13.5.5. Rotational search

| top | pdf |

The rotational search is performed using the RF of Crowther (1972[link]), which utilizes the fast Fourier transform (FFT) technique. The number of spherical harmonics used in the calculations is limited to 100. Spherical harmonics with l = 0 are not included in order to eliminate the effect of the origin Patterson peak. The default radius of the integration sphere is derived from the size of the search model and is usually two times larger than the radius of gyration. However, the Patterson radius should not significantly exceed half of the minimal unit-cell dimension because the contribution of intermolecular vectors becomes significant.

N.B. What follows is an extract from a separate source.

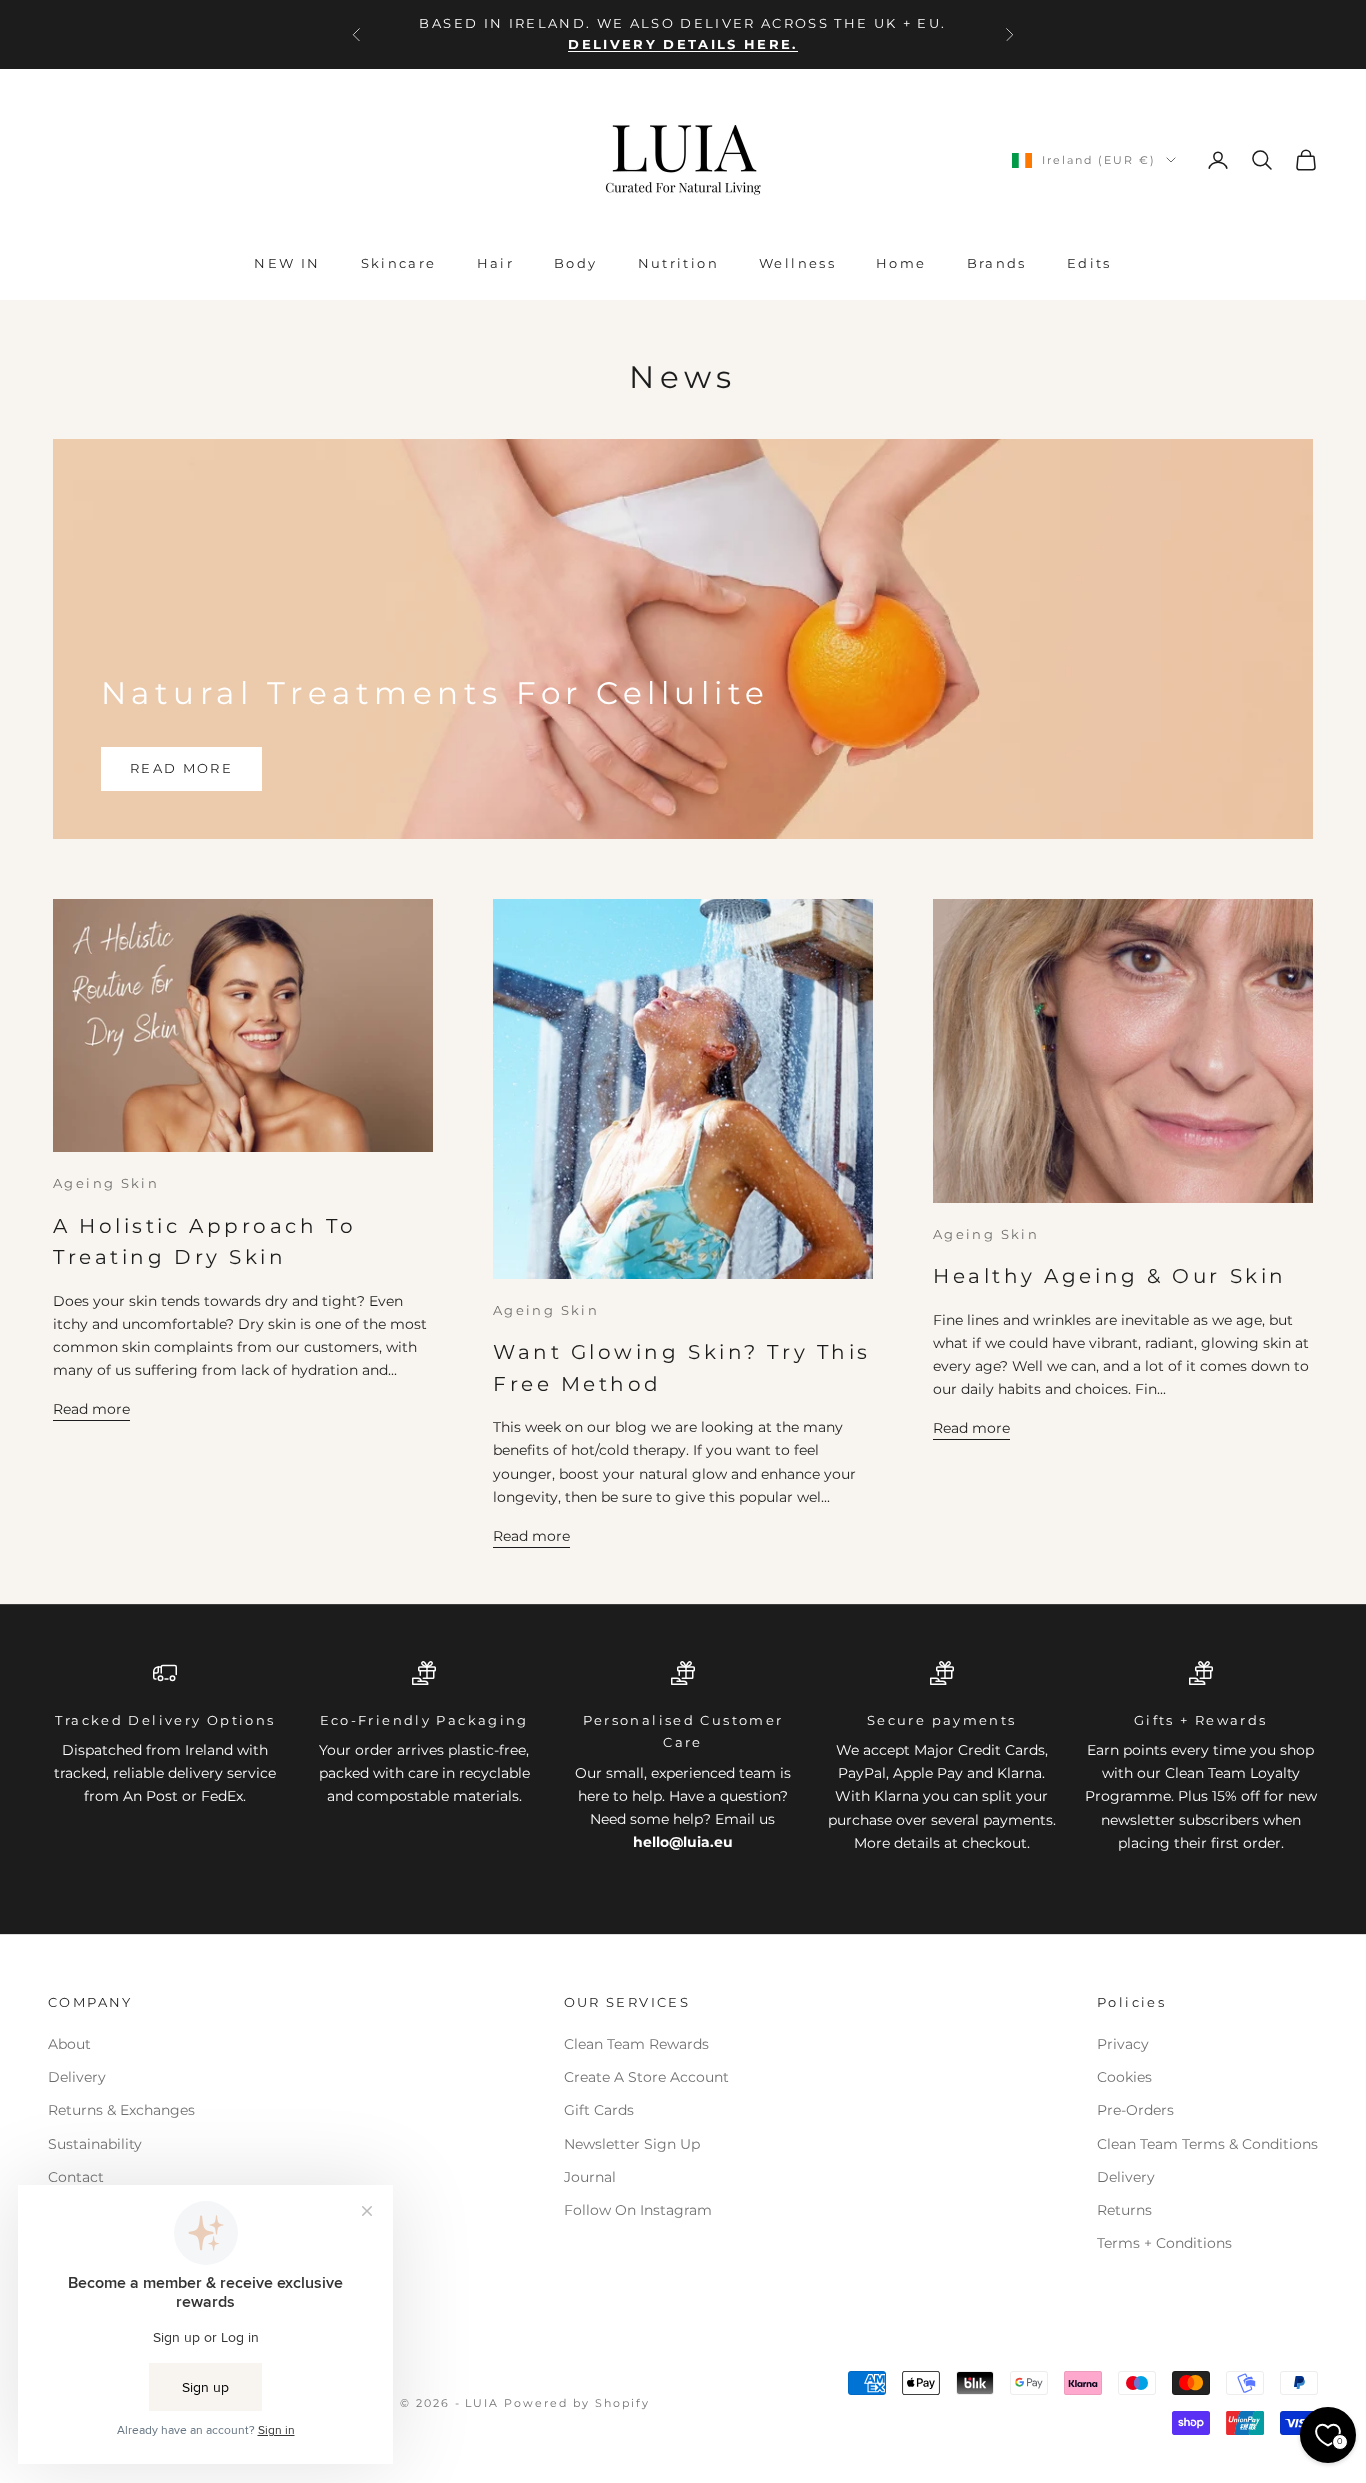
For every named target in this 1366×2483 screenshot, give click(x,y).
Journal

The RF solutions may be refined prior to positional search using a rigid-body technique. The refinement is performed in space group P1 and the outcome is evaluated by the correlation coefficient.

13.5.6. Positional search

| top | pdf |

The full-symmetry TF (Vagin, 1989[link]) originates from the T2 function of Crowther & Blow (1967[link]) corrected by Harada et al. (1981[link]). It simultaneously uses all symmetry operators, resulting in a single peak with an improved signal-to-noise ratio which directly gives the position of the model in the unit cell. In addition, the TF is coupled with a PF to remove false maxima which correspond to interpenetrating molecules. Both the TF and PF allow the incorporation of a second model already placed in the cell. The TF solution may be subjected to rigid-body refinement incorporated in MOLREP. Noncrystallographic symmetry may be imposed on the model in order to restrain the refinement.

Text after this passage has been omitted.